Read-your-writes consistency: when CDNs and caches lie (and how to fix it)

Users refresh and still see stale data after a successful write. This article explains read-your-writes consistency, cache-control patterns, surrogate keys, and tokenized URLs for edge-cached APIs.

Autor: Matheus Palma16 de abril de 20269 min de lectura

Software engineeringBackendFrontendAPI designArchitectureCDN

You ship a profile update. The API returns 200 OK. The user navigates back to the settings page—or simply refreshes—and the old avatar and bio are still there. Nothing is “broken” in the logs: writes succeed, reads succeed, yet the product feels unreliable.

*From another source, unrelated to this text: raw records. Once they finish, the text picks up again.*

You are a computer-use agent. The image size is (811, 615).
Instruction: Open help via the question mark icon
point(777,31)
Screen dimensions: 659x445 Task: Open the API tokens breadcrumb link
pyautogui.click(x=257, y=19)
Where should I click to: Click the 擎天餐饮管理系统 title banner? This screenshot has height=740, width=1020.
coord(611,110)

In freelance and consulting engagements, this is one of the most common perceived correctness bugs after introducing a CDN or an HTTP cache in front of a BFF or REST API: the system is eventually consistent at the edge, while the product promise is read-your-writes for the actor who just changed data.

This article defines read-your-writes consistency in practical HTTP terms, shows how default caching defeats it, and outlines patterns (headers, surrogate keys, short-lived private caches, and session-scoped cache busting) that keep edge performance without gaslighting users.

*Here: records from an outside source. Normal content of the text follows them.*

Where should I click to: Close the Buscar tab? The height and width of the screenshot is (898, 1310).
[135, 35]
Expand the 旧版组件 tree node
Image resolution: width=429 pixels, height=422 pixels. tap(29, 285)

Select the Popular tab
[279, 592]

What “read-your-writes” means in web systems

Read-your-writes (RYW) is a session-centric guarantee: if principal P performs write W, then any read R by P that happens after W completes should observe W’s effects (or later writes), not a stale prefix of the state.

It is weaker than linearizability and weaker than serializability across arbitrary clients. Two different users can still race; what you are protecting is the self-consistent narrative for the person who clicked “Save.”

Why it matters:

Trust — A success response implies persistence; if the next screen contradicts that, users file tickets and engineers burn time proving “the database is fine.”
Downstream workflows — Checkout, onboarding, and permission changes often chain UI steps. Stale reads cause duplicate submissions, wrong role gates, and “phantom” validation errors.
Support load — “I updated it but it didn’t save” is expensive to debug when the real issue is cache keying or TTL, not persistence.

RYW is not automatically provided by “using React” or “using PostgreSQL.” It is a property of the end-to-end read path: browser caches, service workers, CDNs, reverse proxies, application caches, and read replicas must all be aligned with the product contract.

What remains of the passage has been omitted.